There was a time in the world when Charlotte Aitchson’s music seemed curated for the Billboard Hot 100, earworms like Iggy Azalea’s “Fancy” and Icona Pop’s “I Don’t Care” made coherent and palatable to the mainstream through the roaring, head-banging choruses she penned as a mere feature. 

Since then, Charli XCX has become more polarizing, and it’s a quality she’s well aware of; in her cover story for Pitchfork, she told Bobby Finger, “I’m beginning to feel like the people who know, know. And the people who don’t? They wouldn’t get it anyway.” 

I’ve been on both sides. It seemed impossible for me to get past the first track on “Number 1 Angel,” writing “Dreamer” off as an asinine attempt at a rhyme scheme (I still cringe a bit at the phrase “I’m a dreamer/ step, step out the beamer”), and I used to think the only function of the cues from PC Music was niché memes (“Vroom Vroom” gave me a decent laugh when the track appeared in my Instagram feed).

But as the artists themselves grow, become more and more confident in their own unique sound, so do the opinions of their fans and critics. “Out Of My Head (feat. Tove Lo and ALMA)” from “Pop 2” spliced melancholia and a give-zero-fu*** mentality together into one song, maybe even one line (“Party with my tears”) while “Backseat (feat. Carly Rae Jepsen)” floated metropolitan disillusionment on top of wistful and warped strobe-light dissonance.

A lukewarm, middle-ground reaction to Charli XCX’s songs seems rare — you’re either an Avid Stan or the Scoffing “You call this music?” Purist — and the same can be said about “Click (feat. Kim Petras and Tommy Cash).”

In short, if you’re looking for innocuous music along the lines of Shawn Mendes or Post Malone, this is NOT your stop.

Keep riding along the tracks of algorithmic panic towards the U.S. Top 50 playlist for those streaming numbers, but for those who stayed, full disclosure: “Click” is the reason why category (1) continues to exist, an iconoclastic flex against the mainstream with the grating and maximalist luster definitive of post-post-mainstream Charli XCX.

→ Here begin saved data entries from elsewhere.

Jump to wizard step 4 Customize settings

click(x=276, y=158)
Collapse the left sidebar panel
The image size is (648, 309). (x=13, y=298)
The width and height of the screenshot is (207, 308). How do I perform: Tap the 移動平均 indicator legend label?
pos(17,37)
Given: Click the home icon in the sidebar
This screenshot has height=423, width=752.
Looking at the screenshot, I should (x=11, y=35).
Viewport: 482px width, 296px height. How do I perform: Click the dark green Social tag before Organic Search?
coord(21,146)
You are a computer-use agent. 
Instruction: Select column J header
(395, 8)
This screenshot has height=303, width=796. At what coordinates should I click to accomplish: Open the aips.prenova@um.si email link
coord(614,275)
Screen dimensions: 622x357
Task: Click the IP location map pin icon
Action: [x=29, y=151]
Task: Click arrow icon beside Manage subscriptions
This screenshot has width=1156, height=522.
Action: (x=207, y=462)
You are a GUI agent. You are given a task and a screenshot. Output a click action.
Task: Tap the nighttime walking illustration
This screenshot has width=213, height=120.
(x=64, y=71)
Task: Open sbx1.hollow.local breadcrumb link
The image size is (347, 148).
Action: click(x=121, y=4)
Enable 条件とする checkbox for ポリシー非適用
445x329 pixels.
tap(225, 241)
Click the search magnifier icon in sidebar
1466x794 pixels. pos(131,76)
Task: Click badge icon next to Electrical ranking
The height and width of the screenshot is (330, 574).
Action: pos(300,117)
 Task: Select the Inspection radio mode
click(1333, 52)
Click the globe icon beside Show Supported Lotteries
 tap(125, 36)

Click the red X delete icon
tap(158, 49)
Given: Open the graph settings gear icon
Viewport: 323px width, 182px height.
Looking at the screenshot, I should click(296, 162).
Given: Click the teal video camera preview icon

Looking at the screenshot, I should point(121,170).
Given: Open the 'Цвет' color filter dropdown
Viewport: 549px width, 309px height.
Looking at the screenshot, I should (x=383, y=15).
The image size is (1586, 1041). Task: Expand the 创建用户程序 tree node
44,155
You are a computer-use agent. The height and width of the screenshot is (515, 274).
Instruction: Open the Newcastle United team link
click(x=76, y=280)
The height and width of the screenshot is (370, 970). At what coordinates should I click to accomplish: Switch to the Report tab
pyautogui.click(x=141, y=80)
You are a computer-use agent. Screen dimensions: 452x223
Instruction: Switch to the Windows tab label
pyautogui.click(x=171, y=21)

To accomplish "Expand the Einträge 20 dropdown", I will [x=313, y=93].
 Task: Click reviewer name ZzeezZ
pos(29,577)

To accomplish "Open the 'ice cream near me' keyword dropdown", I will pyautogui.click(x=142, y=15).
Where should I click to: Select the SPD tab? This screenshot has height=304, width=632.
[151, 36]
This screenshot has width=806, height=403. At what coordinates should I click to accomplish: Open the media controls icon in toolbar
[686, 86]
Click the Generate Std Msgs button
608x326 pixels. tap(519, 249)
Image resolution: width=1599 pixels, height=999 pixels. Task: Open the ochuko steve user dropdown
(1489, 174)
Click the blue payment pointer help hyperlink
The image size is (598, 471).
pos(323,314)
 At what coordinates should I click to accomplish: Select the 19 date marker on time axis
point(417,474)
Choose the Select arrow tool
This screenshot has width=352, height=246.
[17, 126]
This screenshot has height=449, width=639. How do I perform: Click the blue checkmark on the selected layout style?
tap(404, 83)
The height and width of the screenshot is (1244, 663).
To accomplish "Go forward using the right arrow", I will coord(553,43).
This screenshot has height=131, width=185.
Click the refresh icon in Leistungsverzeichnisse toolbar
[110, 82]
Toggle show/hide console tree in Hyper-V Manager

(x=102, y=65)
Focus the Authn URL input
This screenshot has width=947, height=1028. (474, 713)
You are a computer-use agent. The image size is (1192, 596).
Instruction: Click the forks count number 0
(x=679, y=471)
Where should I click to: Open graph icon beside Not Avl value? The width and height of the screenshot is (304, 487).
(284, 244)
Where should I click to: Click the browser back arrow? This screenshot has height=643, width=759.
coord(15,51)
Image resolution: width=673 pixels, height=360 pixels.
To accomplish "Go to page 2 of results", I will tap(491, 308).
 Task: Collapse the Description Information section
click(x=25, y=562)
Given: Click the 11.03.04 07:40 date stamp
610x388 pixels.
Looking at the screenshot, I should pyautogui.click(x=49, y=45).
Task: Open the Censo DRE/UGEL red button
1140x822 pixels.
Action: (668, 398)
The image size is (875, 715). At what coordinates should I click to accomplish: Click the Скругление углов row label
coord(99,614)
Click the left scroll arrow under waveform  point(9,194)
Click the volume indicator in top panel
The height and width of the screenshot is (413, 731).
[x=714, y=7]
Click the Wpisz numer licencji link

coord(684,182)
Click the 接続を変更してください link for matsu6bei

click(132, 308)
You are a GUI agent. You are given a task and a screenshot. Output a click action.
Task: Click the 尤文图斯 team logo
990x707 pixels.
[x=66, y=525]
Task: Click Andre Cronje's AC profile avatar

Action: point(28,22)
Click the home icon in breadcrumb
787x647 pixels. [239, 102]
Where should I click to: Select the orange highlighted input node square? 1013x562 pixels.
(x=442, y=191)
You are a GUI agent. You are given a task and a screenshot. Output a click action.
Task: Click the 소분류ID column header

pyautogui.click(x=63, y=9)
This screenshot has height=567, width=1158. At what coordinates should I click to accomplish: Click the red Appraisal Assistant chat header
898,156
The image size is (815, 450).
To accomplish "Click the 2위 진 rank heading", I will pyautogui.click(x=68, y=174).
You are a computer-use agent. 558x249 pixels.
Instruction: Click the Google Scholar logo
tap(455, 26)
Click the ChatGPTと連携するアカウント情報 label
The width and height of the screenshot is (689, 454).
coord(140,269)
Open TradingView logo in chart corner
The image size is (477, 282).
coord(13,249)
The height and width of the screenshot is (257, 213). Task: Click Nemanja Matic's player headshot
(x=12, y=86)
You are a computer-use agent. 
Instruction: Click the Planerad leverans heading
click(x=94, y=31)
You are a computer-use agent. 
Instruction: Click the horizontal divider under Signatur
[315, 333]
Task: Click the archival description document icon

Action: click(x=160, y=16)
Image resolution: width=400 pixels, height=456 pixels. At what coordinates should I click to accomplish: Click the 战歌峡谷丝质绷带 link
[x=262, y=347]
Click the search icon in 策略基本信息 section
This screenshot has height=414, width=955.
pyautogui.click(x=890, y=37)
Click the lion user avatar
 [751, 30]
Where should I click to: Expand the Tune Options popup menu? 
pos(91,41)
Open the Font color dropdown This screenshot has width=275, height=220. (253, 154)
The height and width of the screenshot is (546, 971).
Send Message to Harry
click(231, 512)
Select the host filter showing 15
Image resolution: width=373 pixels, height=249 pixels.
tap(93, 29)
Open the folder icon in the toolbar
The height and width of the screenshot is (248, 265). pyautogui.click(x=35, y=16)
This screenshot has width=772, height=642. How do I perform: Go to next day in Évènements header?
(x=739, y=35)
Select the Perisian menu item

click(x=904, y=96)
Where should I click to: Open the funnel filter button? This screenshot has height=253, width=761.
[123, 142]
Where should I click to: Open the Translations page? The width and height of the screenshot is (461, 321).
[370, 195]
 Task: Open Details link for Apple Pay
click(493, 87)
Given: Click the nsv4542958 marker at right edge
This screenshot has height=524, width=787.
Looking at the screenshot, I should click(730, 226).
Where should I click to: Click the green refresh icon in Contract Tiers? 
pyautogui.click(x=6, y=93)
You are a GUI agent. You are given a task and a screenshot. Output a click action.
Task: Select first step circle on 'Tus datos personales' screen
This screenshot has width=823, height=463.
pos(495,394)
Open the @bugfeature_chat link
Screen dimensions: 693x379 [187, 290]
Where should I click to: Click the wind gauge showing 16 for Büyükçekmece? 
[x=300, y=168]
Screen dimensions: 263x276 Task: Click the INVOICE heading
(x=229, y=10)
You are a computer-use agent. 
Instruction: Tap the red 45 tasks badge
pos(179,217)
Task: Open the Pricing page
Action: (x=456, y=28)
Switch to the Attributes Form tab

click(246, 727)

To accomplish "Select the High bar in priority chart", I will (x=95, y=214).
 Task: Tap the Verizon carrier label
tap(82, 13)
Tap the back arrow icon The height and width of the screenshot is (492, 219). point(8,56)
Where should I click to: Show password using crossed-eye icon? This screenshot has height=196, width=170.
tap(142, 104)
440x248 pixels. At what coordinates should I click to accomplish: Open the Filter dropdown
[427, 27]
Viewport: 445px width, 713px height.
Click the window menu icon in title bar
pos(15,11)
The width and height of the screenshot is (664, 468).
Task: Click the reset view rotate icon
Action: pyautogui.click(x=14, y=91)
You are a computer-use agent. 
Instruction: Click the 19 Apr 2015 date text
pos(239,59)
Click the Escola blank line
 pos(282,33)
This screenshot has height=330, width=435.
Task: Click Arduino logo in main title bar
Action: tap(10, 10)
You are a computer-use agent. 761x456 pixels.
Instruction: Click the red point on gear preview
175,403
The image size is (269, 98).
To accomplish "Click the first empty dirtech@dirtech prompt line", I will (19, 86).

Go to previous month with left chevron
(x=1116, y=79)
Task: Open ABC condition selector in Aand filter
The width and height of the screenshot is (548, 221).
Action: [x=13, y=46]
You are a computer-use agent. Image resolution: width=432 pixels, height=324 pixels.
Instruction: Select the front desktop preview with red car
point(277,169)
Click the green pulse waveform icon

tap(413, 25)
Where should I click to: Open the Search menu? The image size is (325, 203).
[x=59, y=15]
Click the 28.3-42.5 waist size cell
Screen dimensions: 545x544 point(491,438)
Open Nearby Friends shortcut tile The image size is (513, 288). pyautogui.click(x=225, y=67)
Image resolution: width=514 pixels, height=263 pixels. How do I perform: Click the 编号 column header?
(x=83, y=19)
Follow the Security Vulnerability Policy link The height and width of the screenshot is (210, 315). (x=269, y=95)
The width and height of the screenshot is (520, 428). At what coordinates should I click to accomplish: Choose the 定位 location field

Even from the start, neon flair dominates “Click” with its synth bass hook, the stepwise line revving to life before its metallic roar becomes translated into Charli XCX’s lyrics, a montage of fame and a barrage of unabashed flaunts: “Get what I want like ‘click’ / They wanna pic like ‘click’ / Cheers with the girls like ‘click’ / Cash register goes ‘click’ / You can’t f*** with my clique.”

What makes the confidence of “7 Rings” feel low-key and tame in comparison though is the self-callbacks. From “Vroom Vroom” references (“Pull up, vroom vroom, oh sh**”) to idiosyncratic woot woots, Charli XCX shows up and shows out unapologetically — and not just lyrically, but sonically.

The synth bass still squirms off-key as sound is squeezed out of it the same way “Vroom Vroom EP” collaborator SOPHIE has done in the past, but the singer loses none of her energy in the scraping chaos. 

Kim Petras follows suit in the second verse, proving to be the perfect complement and reiteration of Charli XCX’s ostentation and effulgence.

Sure, lines like “Cookies super sweet / Put it on a tray” teeter towards tasteless rhythmic filler, but for a song relying solely on its exuberant delivery and Bop Status, spinning “Kim Possible” from Kim Petras isn’t meant to be taken seriously; it’s just tact wordplay in hyperspeed action that keeps the ~ vibe ~ going.

And as if that weren’t enough, Tommy Cash jumps on the track to turn “Click” into the stomping grounds of a rave in Sheck-Wes style as he shouts, “FOR MY CLIQUE, let me hashtag/ WE BE LIT,” like a “Mo Bamba” for the queers.

A lull of glittery synths follows before Charli XCX comes in for the last chorus, a period for this anthem, but you won’t find redundancy here. Instead of rehashing everything with a final belt or tag (done by almost everyone who charts from Camila Cabello in “Shameless” to Post Malone in “Circles”), Charli XCX can’t even be bothered to finish her own phrase, ends the words of “Click” with a “Charli’s up in this…,” and mic drops out.

The bass glitches out to finish the song out alongside arcade-game-like synths, whirring around and skittering against the inside walls of the machine before being pulverized.

And that’s a stunt that few can pull off, and one that just (pun very much intended) *clicks* for me.